I really am incredibly intolerant.
I think (I hope) that most people (patients and colleagues) who meet me in a professional capacity think that I am pleasant, relatively patient and sympathetic to their problems, as well as being fairly helpful most of the time. My friends, whom I think (hope) feel that I am a reasonably good and sympathetic listener, know that I nonetheless have a fairly serious moaning habit and that I can be rather bitchy at times. Perhaps the more charitable would say that I do not suffer fools.
My internal monologue, however, is a total bitch. A miserable, intolerant, cantankerous, curmudgeonly old bugger. And it is becoming increasingly vociferous. When I was a bit younger I used to empathise very much with most patients, and people in general, and give them the benefit of the doubt. Whilst I've always had a quick temper, I would generally not make snap judgements about people, and if I was speaking to anyone about a problem I would usually feel genuine sympathy. I also used to be a bit more willing to help people out, do people favours, you know - and I would genuinely enjoy helping on most occasions (even if only for brownie points).
Now? Forget it. Don't get me wrong, I do sympathise with people having a genuinely shit time, e.g. young patients with horrible brain tumours who have months to live (and most of them are just so bloody
nice), but whinging fucking people who really don't have much to whinge about do my fucking head in. And this internal voice of mine is getting louder and louder.
Breast cancer patient (cured, under follow up): 'Right I've made a list of things I need to ask you'...
clears throat....Me:
smiling 'Oh, that's very organised of you!'
Internal monologue: 'I'm going to poke my own fucking eyes out.'
Patient: 'When can I start dyeing my hair again? Because I always used to dye it this lovely brunette colour you see, and now it's all grown back kind of grey, and I have this salon I used to go to, and....'
Me:
nodding encouragingly...'Yes, that's a common question'...

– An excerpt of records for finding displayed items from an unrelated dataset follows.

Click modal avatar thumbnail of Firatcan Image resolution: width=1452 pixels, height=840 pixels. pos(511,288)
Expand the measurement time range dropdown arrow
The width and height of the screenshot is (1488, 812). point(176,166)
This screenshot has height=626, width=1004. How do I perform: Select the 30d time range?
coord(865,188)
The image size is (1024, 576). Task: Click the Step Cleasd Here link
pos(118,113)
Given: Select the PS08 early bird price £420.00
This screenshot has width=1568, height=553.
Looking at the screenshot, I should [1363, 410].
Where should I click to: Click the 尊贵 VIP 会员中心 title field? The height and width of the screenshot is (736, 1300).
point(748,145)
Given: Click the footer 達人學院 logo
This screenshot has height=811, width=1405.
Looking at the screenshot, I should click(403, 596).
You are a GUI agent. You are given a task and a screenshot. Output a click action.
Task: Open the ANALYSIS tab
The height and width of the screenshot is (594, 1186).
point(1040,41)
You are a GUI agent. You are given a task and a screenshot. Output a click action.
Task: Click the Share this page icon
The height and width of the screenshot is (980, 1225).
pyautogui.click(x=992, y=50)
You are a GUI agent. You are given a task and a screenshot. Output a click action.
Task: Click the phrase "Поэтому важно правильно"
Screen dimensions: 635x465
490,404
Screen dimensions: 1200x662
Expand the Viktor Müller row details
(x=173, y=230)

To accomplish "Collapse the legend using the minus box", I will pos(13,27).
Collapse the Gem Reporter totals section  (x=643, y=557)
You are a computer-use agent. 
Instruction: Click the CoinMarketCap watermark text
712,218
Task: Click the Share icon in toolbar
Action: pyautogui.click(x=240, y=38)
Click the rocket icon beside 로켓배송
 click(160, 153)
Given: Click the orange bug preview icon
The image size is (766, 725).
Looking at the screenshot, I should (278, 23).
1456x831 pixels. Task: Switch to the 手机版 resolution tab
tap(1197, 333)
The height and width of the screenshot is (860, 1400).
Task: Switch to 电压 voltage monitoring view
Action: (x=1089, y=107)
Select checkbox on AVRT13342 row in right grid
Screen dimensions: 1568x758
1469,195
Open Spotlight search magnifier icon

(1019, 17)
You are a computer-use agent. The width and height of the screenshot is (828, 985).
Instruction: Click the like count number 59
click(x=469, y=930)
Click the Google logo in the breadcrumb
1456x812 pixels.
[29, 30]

cue standard speech about hair dyeing post chemotherapyInternal monologue: 'Do I look like a fucking hairdresser? DO I??!!'
Patient: 'OK, next thing....would it be OK for me to go back to my Pilates class? Because my abs have really gotten flabby and....'
Internal monologue: 'Shut. The. FUCK. Up. And fuck off with your greying hair and your flabby abs.'
A recent telephone conversation with one of the Consultants:
He: 'Layla, are you busy?'
Me: 'Er, yes actually, I'm in clinic with Dr X at the moment.'
Internal monologue: 'Don't you dare give me anything else to do, I've had a bucket of espresso and I can't even hold a pen.'
He: 'Is it a busy clinic?'
Me: 'Well, fairly busy, yes'
Internal monologue: 'How long have you worked in Oncology, dumbarse?! Of course it's a busy clinic, clinics are
always fucking busy, you chuck a wobbly if I just ask you to sign a chemo script when you're doing your clinic because you're so busy, for FUCK'S SAKE.'
He: 'Have you got many people waiting at the moment?'
Me: 'A couple, yes, but do you need me to do something for you?'
Internal monologue: 'Get to the fucking point, arsehole, you're going to make me do something anyway so just FUCKING WELL ASK ME AND STOP WASTING MY FUCKING TIME!'
He: 'They've called me about Mrs So-and-So on the chemo unit, apparently they've lost her consent form so another one needs doing, only I'm busy in planning and you know my registrar's away this week, so....'
Me: 'OK, no worries. I'll nip round now shall I?'
Internal monologue: 'You are a total fucking wanker and I hate your guts.'
It's not just at work either. I was at a conference the other day, where there were a lot of other registrars, most of whom I knew. I saw a registrar wearing a suit and tie, who I didn't recognise. He did nothing but walk past me, but my internal voice said, clear as day:
'I wonder who he is? He looks like a twat.'
I'm a little worried that the internal monologue will externalise at some point and I'll end up seriously offending people. I do tend to be a bit more vocal (some would say nasty on occasion) when I'm drunk. In vino veritas - I really am horrible then.
Possibly the worst thing (or the best, depending on how you look at it), is that for the moment I'm quite good at covering my utter disdain and impatience with smiles and encouraging gestures. The breast cancer patient I mentioned above (who went on to ask me about underwired bras, holidays and dairy-free diets before I spontaneously combusted) seemed very pleased with my demeanour and the way I answered her questions. When I went out to call the next patient after she'd left my room, I overheard her talking to the Breast Care Nurse:
'That doctor is so lovely - will I be seeing her again next time instead of the Consultant?'
If only you knew lady, if only you knew.